IL GIALLO DEL 4 MARZO
Dunque, dice il ministro, «in caso di emergenza nazionale decide lo Stato, anzi se permettete, comanda lo Stato». Queste parole venivano pronunciate proprio nelle stesse ore in cui il governo stava predisponendo la zona rossa per Alzano e Nembro. E proprio Il Fatto quotidiano, ieri, ha riportato particolari inediti di quello che accadde: «Poche ore, anzi pochi minuti e due telefonate. Tanto è bastato al governo per tornare sui propri passi e decidere, dopo averla disposta, di non istituire più la zona rossa attorno ai comuni bergamaschi di Alzano Lombardo e Nembro. Nessun documento scritto, solo ordini a voce». Il Fatto ricostruisce anche un «particolare inedito» in base alla «testimonianza di chi in quei primi giorni di marzo aveva il compito di approntare i check point nelle aree della zona rossa. L'interlocutore ai vertici di comando è il ministero dell'Interno».

Dunque Davide Milosa, sul Fatto, riferisce che (proprio come ha sempre ripetuto il governatore Fontana) «il 4 marzo militari e forze dell'ordine sono stati inviati sul posto e alloggiati in alberghi della zona. In quel momento il piano è di procedere. La fonte interpellata dal Fatto assicura che in quelle ore erano già stati predisposti i check point. Circa cento in tutta la zona. Con l'ordine di partire - ci viene spiegato - saremmo andati a regime in pochissime ore, ma così non è stato». Secondo il Fatto, «il perché sta in una seconda telefonata di stop arrivata tra sabato 7 e domenica 8 marzo sempre dal Viminale e sempre senza atti formali. Da lì a poche ore il Dpcm avrebbe istituito la zona rossa in tutti i comuni della Lombardia».

Solo che tra il 4 marzo, data in cui «militari e forze dell'ordine sono stati inviati sul posto e alloggiati in alberghi della zona», pronti ad andare «a regime in pochissime ore», e la sera dell'8 marzo sono passati alcuni giorni, non proprio pochi. Perché?
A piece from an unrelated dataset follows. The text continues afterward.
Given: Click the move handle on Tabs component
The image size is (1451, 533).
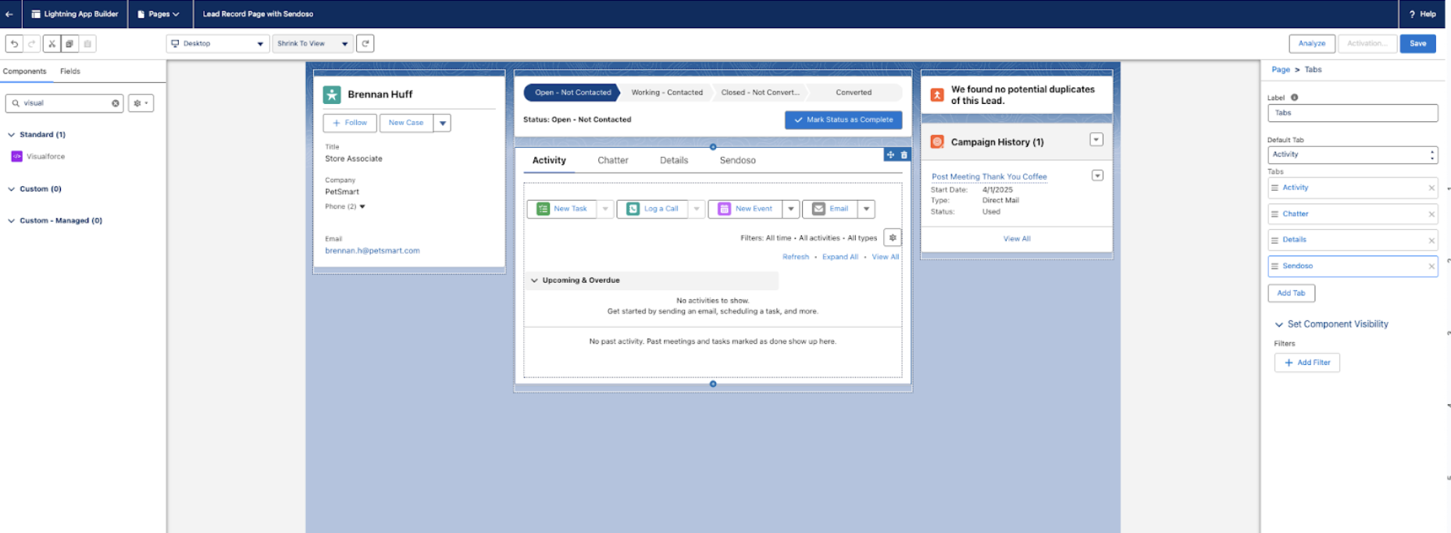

È a Roma, nei palazzi governativi, che potranno spiegare il motivo di quella marcia indietro. Resta il fatto che le parole pronunciate dal ministro Boccia alla Camera e la notizia delle forze dell'ordine già mobilitate per bloccare la zona rossa, confermano quanto dichiarato dal procuratore di Bergamo (e confermano quanto aveva sempre detto il governatore Fontana).